Amnistía Internacional ha señalado que estos Tribunales no sustituyen en absoluto a una revisión judicial completa y adecuada, algo que ninguno de los detenidos en Guantánamo ha tenido cuando ya han transcurrido más de cuatro meses desde la decisión en el caso Rasul. De hecho, la organización ha expresado su profunda preocupación ante la posibilidad de que el gobierno haya ideado el proceso de los Tribunales de Revisión del Estatuto de Combatiente para limitar el alcance de cualquier revisión judicial (véase http://web.amnesty.org/library/Index/ESLAMR511132004).

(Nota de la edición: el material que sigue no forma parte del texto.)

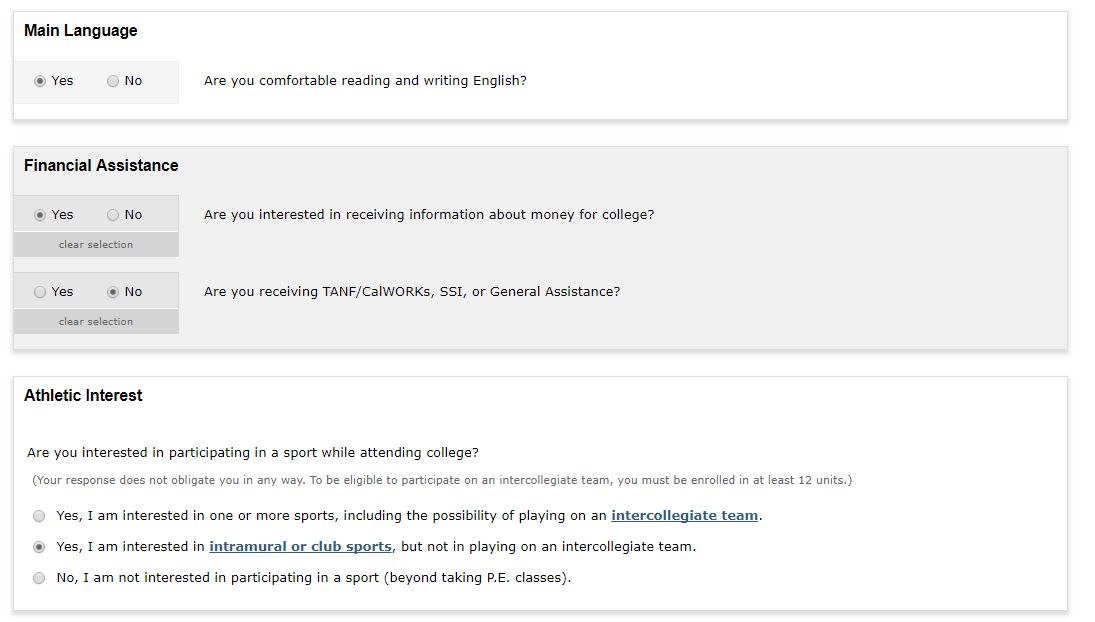Choose not interested in participating in sport

pos(39,578)
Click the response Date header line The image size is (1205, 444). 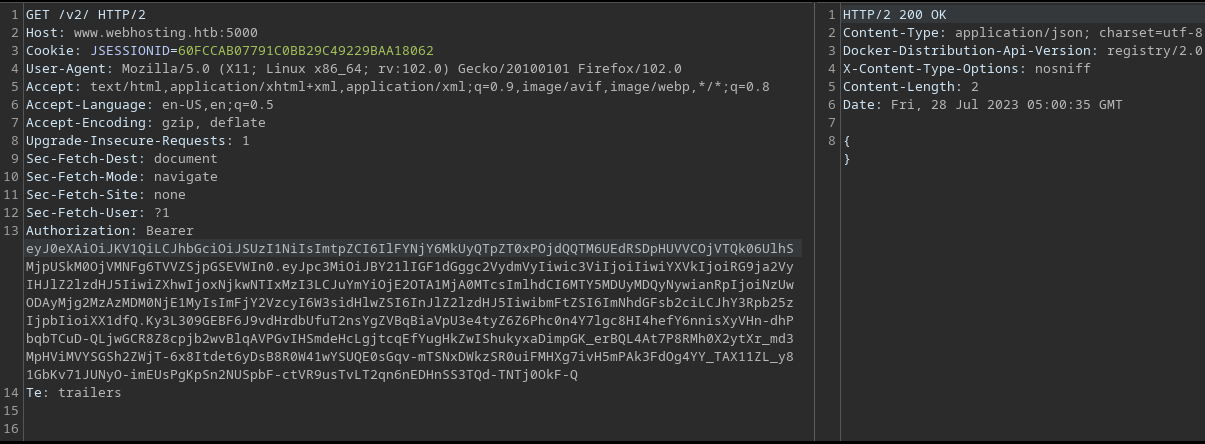[x=982, y=104]
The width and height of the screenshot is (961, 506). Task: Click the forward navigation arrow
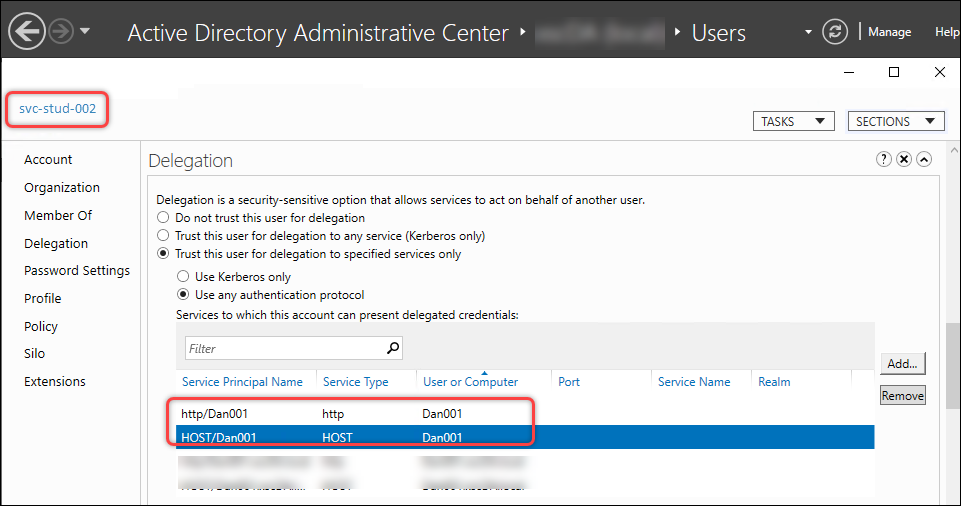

En octubre de 2004, el caso de David Hicks se presentó ante un Tribunal de Revisión del Estatuto de Combatiente. No sólo no se permitió a sus abogados que lo representaran ante el Tribunal, sino que se les prohibió que fueran a Guantánamo durante la semana en que éste llevó a cabo la revisión. El propio Hicks no asistió a los trabajos del Tribunal, y el expediente se elaboró en su ausencia. En las vistas de la comisión militar de esta semana, Josh Dratel, abogado civil defensor de Hicks, se opuso enérgicamente a admitir en el sumario de la comisión militar nada que tuviera relación con el Tribunal de Revisión del Estatuto de Combatiente. Argumentó para ello que incluir el expediente del Tribunal perjudicaría a su cliente al admitir una decisión tomada por un tribunal administrativo sin que el acusado o sus abogados estuvieran presentes, vulnerando así el principio de presunción de inocencia.


Por su parte, la acusación presentó una sola petición durante las vistas de esta semana de la comisión: la de excluir de los procedimientos cualquier declaración de peritos legales. La comisión denegó la petición, reservándose el derecho a llamar a peritos si lo consideraba necesario. Las vistas de la comisión concluyeron accediendo la comisión a una petición de la defensa: que el juicio de David Hicks se aplazara del 10 de enero al 10 de marzo de 2005.